## What this exercise asks:
**a.** Using the profile of Avak Kahvejian below, explain in one to three sentences why he set out to find his true calling outside academia.
**b.** According to the profile of Avak Kahvejian below, do these statements agree with it? Answer yes or no for each, quoting the words that decide it.
(i) Kahvejian was given 48 hours to accept the job offer to join Lapidus.
(ii) Noubar Afeyan encouraged Kahvejian to start his own company.
(iii) Helicos failed to make a working sequencing technology.

---------- Reading text

However, his excitement in the lab was dampened by his second realization: he yearned to be part of the scientific discoveries splashed across the news in the early 2000s. Yeast cultures and DNA plasmids in hand, he felt isolated from the breakthroughs: “Francis Collins and Craig Venter were battling it out in the public sphere, with Bill Clinton in the middle of it. The genome revolution was opening up new avenues and opportunities for biology and biotechnology” (Q#2). Feeling that academia was not for him, Kahvejian set out to find his true calling—he talked to scientists in biotech, instrument and tools providers, scientific liaisons for big pharma and business development associates.
After briefly considering starting his own company (Noubar Afeyan told him it “made no sense” Q#3), Kahvejian’s exploration led him to legendary entrepreneur Stan Lapidus. Given 48 hours to accept a job offer, he took the plunge, moved to Boston and joined Lapidus at Helicos. The company was building the world’s first single molecule DNA-sequencer. It was a bold and complex project—one that was under constant threat from the economic downturn of 2008 and competition from market leader, Illumina.
Jumping from business development to product management to R&D and back to business development, crystalized Kahvejian’s third realization, one that he had perhaps sensed from the start: he was a born entrepreneur. He relished taking on roles that he “didn’t know existed” the day prior, tackling grand problems, and building teams from the ground up. Though Helicos succeeded in making an extraordinary sequencing technology, it failed to gain market penetration. As Helicos was contemplating a pivot from selling research tools to developing and performing diagnostic tests, Kahvejian was exposed to Flagship Pioneering’s innovation process: “At this point, I got a lot more exposure to how Flagship works. Noubar was on the board, and together we started to ideate about how we could apply the [Helicos] technology to other verticals and markets… Flagship has much more of an entrepreneurial or innovator’s mentality versus one of an investor.” (Q#3)
In 2011, Kahvejian jumped to Flagship Pioneering as a partner. Over the past 11 years at Flagship, Kahvejian has led an innovation team that has created multiple public and private companies, including Seres Therapeutics (NASDAQ: MCRB), Rubius Therapeutics (NASDAQ: RUBY), Codiak BioSciences, Cygnal Therapeutics (now Sonata Therapeutics), Ring Therapeutics, Cellarity, Laronde and Generate Biomedicines.
Microbiome therapeutics, cell engineering, design of novel gene therapy and RNA platforms, effective use of computation for biological discovery—these are just a few of the diverse and challenging concepts that Kahvejian and his team wrestle with daily: “At Flagship you are perpetually building a yet unmade future…I love it.”
I think it is fair to say that the once restless grad student, always probing for the most difficult path, has finally found his home building innovative bioplatform companies.
Below is an interview with Dr. Avak Kahvejian from September 2022:
1. What first got you interested in science and medicine?

--------------------
---------- Stored data

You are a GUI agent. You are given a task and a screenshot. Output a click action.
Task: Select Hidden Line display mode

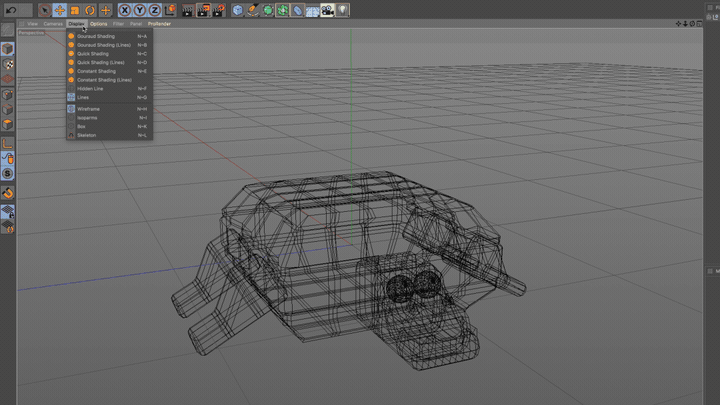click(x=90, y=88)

--------------------
---------- Stored data

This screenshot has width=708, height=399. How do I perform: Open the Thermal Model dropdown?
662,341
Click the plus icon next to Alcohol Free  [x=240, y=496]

--------------------

## Solution set:
**a.** He yearned to be part of the scientific discoveries in the news in the early 2000s, but working with yeast cultures and DNA plasmids left him feeling isolated from those breakthroughs. Feeling that academia was not for him, he talked with people in biotech, tools providers, big pharma and business development to find his calling.

**b.**
(i) Yes: "Given 48 hours to accept a job offer, he took the plunge, moved to Boston and joined Lapidus at Helicos."
(ii) No: "Noubar Afeyan told him it “made no sense”"
(iii) No: "Though Helicos succeeded in making an extraordinary sequencing technology, it failed to gain market penetration."